**Source data**:
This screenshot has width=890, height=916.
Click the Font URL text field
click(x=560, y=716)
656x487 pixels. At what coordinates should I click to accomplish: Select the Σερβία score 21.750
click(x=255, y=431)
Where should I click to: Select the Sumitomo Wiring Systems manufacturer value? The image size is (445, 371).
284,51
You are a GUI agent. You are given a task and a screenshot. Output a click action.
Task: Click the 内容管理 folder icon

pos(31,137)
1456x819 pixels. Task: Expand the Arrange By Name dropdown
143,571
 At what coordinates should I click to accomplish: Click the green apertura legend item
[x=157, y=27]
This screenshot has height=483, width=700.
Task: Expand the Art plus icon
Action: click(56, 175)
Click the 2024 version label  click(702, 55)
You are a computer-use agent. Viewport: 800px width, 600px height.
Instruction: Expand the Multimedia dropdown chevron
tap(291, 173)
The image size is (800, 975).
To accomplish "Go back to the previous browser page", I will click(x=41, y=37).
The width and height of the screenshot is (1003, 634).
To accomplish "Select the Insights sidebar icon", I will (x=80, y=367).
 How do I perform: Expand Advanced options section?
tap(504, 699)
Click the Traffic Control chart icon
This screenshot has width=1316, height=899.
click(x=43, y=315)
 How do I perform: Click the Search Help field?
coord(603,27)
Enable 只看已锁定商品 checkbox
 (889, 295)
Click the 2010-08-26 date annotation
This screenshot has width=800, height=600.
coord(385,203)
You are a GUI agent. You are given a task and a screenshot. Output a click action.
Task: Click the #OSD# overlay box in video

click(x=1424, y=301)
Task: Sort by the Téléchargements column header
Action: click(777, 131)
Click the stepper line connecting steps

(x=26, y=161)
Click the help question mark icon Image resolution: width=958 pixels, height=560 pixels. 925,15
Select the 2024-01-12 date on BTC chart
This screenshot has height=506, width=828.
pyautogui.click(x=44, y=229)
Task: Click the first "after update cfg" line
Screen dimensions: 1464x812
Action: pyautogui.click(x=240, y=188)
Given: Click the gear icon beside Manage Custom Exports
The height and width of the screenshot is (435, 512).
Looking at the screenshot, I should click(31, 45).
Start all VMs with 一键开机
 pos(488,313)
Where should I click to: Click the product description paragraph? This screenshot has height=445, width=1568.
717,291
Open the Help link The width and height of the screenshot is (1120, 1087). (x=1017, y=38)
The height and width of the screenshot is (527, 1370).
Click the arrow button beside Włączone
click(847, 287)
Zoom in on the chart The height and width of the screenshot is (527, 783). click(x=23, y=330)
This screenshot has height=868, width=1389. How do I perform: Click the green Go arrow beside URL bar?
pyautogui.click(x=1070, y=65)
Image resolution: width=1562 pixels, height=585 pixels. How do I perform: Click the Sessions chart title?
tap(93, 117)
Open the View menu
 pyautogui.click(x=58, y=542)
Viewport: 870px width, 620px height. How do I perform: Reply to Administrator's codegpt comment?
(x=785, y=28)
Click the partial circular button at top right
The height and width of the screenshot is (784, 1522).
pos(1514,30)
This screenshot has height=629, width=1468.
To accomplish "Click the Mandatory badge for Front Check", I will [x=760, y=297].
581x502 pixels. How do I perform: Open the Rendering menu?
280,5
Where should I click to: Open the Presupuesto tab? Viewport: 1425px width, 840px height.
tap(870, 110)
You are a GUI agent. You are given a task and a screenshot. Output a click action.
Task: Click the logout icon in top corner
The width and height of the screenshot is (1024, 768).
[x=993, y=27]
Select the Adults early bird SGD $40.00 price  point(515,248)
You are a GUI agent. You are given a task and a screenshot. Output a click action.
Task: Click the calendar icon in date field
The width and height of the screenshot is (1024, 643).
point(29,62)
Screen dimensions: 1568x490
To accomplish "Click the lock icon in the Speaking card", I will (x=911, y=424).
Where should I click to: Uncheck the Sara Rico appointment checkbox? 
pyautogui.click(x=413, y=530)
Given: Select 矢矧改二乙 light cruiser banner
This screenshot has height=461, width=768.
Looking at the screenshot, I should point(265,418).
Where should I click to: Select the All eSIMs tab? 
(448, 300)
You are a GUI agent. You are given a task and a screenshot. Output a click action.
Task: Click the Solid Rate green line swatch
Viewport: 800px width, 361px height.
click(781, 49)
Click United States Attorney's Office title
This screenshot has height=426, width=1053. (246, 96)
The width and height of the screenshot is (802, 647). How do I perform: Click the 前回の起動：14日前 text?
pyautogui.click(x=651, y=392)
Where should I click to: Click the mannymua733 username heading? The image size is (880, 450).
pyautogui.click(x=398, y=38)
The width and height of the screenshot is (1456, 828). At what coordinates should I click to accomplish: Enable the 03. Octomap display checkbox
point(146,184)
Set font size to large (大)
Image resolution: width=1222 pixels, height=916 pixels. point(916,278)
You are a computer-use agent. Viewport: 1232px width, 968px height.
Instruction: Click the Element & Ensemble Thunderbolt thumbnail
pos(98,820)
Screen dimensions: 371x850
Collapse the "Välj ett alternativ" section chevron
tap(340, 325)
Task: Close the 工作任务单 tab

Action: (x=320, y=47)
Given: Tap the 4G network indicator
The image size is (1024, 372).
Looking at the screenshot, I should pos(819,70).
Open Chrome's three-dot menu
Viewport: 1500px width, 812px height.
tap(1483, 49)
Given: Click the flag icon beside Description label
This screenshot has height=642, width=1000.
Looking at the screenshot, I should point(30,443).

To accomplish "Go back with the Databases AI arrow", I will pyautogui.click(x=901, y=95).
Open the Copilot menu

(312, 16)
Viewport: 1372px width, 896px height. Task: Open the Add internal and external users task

**What is being asked**:
Please copy out the records exactly as they appear.

**Task result**:
This screenshot has width=890, height=916.
Click the Font URL text field
click(x=560, y=716)
656x487 pixels. At what coordinates should I click to accomplish: Select the Σερβία score 21.750
click(x=255, y=431)
Where should I click to: Select the Sumitomo Wiring Systems manufacturer value? The image size is (445, 371).
284,51
You are a GUI agent. You are given a task and a screenshot. Output a click action.
Task: Click the 内容管理 folder icon

pos(31,137)
1456x819 pixels. Task: Expand the Arrange By Name dropdown
143,571
 At what coordinates should I click to accomplish: Click the green apertura legend item
[x=157, y=27]
This screenshot has height=483, width=700.
Task: Expand the Art plus icon
Action: click(56, 175)
Click the 2024 version label  click(702, 55)
You are a computer-use agent. Viewport: 800px width, 600px height.
Instruction: Expand the Multimedia dropdown chevron
tap(291, 173)
The image size is (800, 975).
To accomplish "Go back to the previous browser page", I will click(x=41, y=37).
The width and height of the screenshot is (1003, 634).
To accomplish "Select the Insights sidebar icon", I will (x=80, y=367).
 How do I perform: Expand Advanced options section?
tap(504, 699)
Click the Traffic Control chart icon
This screenshot has width=1316, height=899.
click(x=43, y=315)
 How do I perform: Click the Search Help field?
coord(603,27)
Enable 只看已锁定商品 checkbox
 (889, 295)
Click the 2010-08-26 date annotation
This screenshot has width=800, height=600.
coord(385,203)
You are a GUI agent. You are given a task and a screenshot. Output a click action.
Task: Click the #OSD# overlay box in video

click(x=1424, y=301)
Task: Sort by the Téléchargements column header
Action: click(777, 131)
Click the stepper line connecting steps

(x=26, y=161)
Click the help question mark icon Image resolution: width=958 pixels, height=560 pixels. 925,15
Select the 2024-01-12 date on BTC chart
This screenshot has height=506, width=828.
pyautogui.click(x=44, y=229)
Task: Click the first "after update cfg" line
Screen dimensions: 1464x812
Action: pyautogui.click(x=240, y=188)
Given: Click the gear icon beside Manage Custom Exports
The height and width of the screenshot is (435, 512).
Looking at the screenshot, I should click(31, 45).
Start all VMs with 一键开机
 pos(488,313)
Where should I click to: Click the product description paragraph? This screenshot has height=445, width=1568.
717,291
Open the Help link The width and height of the screenshot is (1120, 1087). (x=1017, y=38)
The height and width of the screenshot is (527, 1370).
Click the arrow button beside Włączone
click(847, 287)
Zoom in on the chart The height and width of the screenshot is (527, 783). click(x=23, y=330)
This screenshot has height=868, width=1389. How do I perform: Click the green Go arrow beside URL bar?
pyautogui.click(x=1070, y=65)
Image resolution: width=1562 pixels, height=585 pixels. How do I perform: Click the Sessions chart title?
tap(93, 117)
Open the View menu
 pyautogui.click(x=58, y=542)
Viewport: 870px width, 620px height. How do I perform: Reply to Administrator's codegpt comment?
(x=785, y=28)
Click the partial circular button at top right
The height and width of the screenshot is (784, 1522).
pos(1514,30)
This screenshot has height=629, width=1468.
To accomplish "Click the Mandatory badge for Front Check", I will [x=760, y=297].
581x502 pixels. How do I perform: Open the Rendering menu?
280,5
Where should I click to: Open the Presupuesto tab? Viewport: 1425px width, 840px height.
tap(870, 110)
You are a GUI agent. You are given a task and a screenshot. Output a click action.
Task: Click the logout icon in top corner
The width and height of the screenshot is (1024, 768).
[x=993, y=27]
Select the Adults early bird SGD $40.00 price  point(515,248)
You are a GUI agent. You are given a task and a screenshot. Output a click action.
Task: Click the calendar icon in date field
The width and height of the screenshot is (1024, 643).
point(29,62)
Screen dimensions: 1568x490
To accomplish "Click the lock icon in the Speaking card", I will (x=911, y=424).
Where should I click to: Uncheck the Sara Rico appointment checkbox? 
pyautogui.click(x=413, y=530)
Given: Select 矢矧改二乙 light cruiser banner
This screenshot has height=461, width=768.
Looking at the screenshot, I should point(265,418).
Where should I click to: Select the All eSIMs tab? 
(448, 300)
You are a GUI agent. You are given a task and a screenshot. Output a click action.
Task: Click the Solid Rate green line swatch
Viewport: 800px width, 361px height.
click(781, 49)
Click United States Attorney's Office title
This screenshot has height=426, width=1053. (246, 96)
The width and height of the screenshot is (802, 647). How do I perform: Click the 前回の起動：14日前 text?
pyautogui.click(x=651, y=392)
Where should I click to: Click the mannymua733 username heading? The image size is (880, 450).
pyautogui.click(x=398, y=38)
The width and height of the screenshot is (1456, 828). At what coordinates should I click to accomplish: Enable the 03. Octomap display checkbox
point(146,184)
Set font size to large (大)
Image resolution: width=1222 pixels, height=916 pixels. point(916,278)
You are a computer-use agent. Viewport: 1232px width, 968px height.
Instruction: Click the Element & Ensemble Thunderbolt thumbnail
pos(98,820)
Screen dimensions: 371x850
Collapse the "Välj ett alternativ" section chevron
tap(340, 325)
Task: Close the 工作任务单 tab

Action: (x=320, y=47)
Given: Tap the 4G network indicator
The image size is (1024, 372).
Looking at the screenshot, I should pos(819,70).
Open Chrome's three-dot menu
Viewport: 1500px width, 812px height.
tap(1483, 49)
Given: Click the flag icon beside Description label
This screenshot has height=642, width=1000.
Looking at the screenshot, I should point(30,443).

To accomplish "Go back with the Databases AI arrow", I will pyautogui.click(x=901, y=95).
Open the Copilot menu

(312, 16)
Viewport: 1372px width, 896px height. Task: Open the Add internal and external users task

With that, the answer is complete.